Would it be possible to write out each entry below exactly, without the pictures?

[Records drawn from a dataset]
● ● ● ● ● ● ●

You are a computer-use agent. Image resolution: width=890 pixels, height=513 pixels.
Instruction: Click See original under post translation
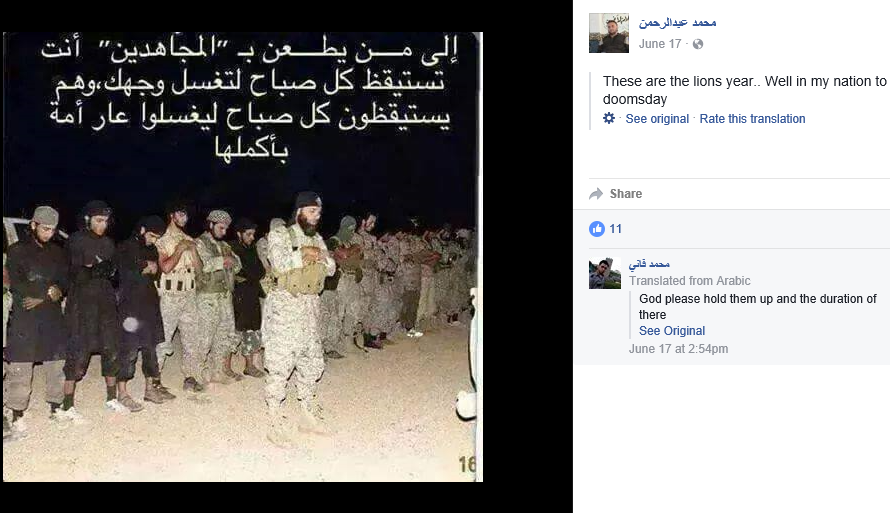point(657,119)
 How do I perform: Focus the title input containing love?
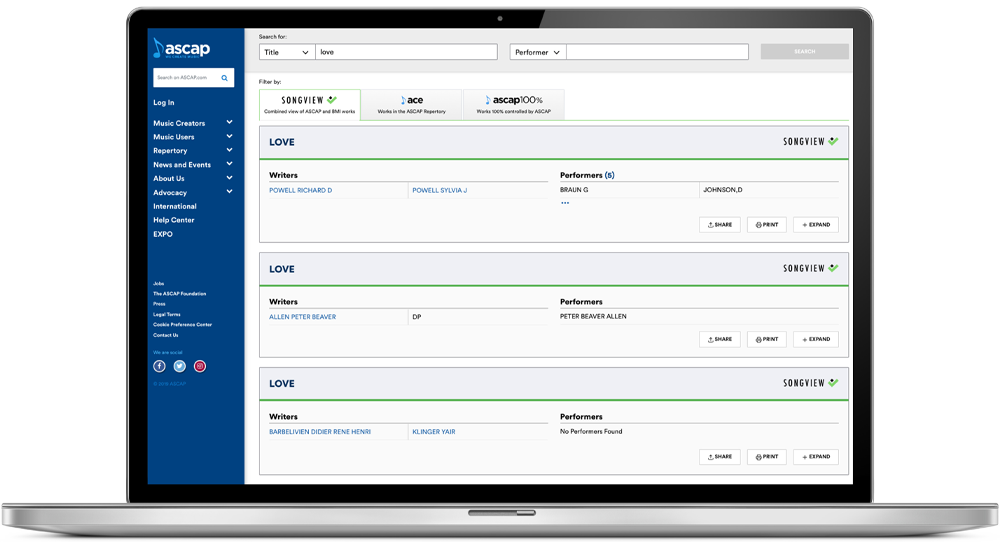[x=406, y=52]
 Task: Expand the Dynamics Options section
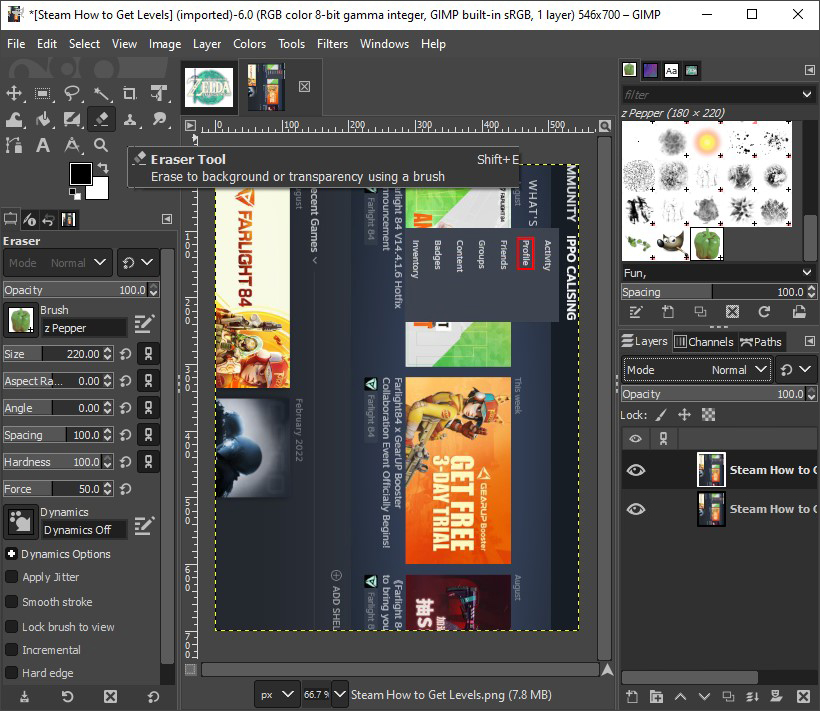click(x=11, y=554)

● ● ● ● ● ● ●

● **Problem solution**:
You are a computer-use agent. Image resolution: width=890 pixels, height=513 pixels.
Instruction: Click See original under post translation
point(657,119)
 How do I perform: Focus the title input containing love?
[x=406, y=52]
 Task: Expand the Dynamics Options section
click(x=11, y=554)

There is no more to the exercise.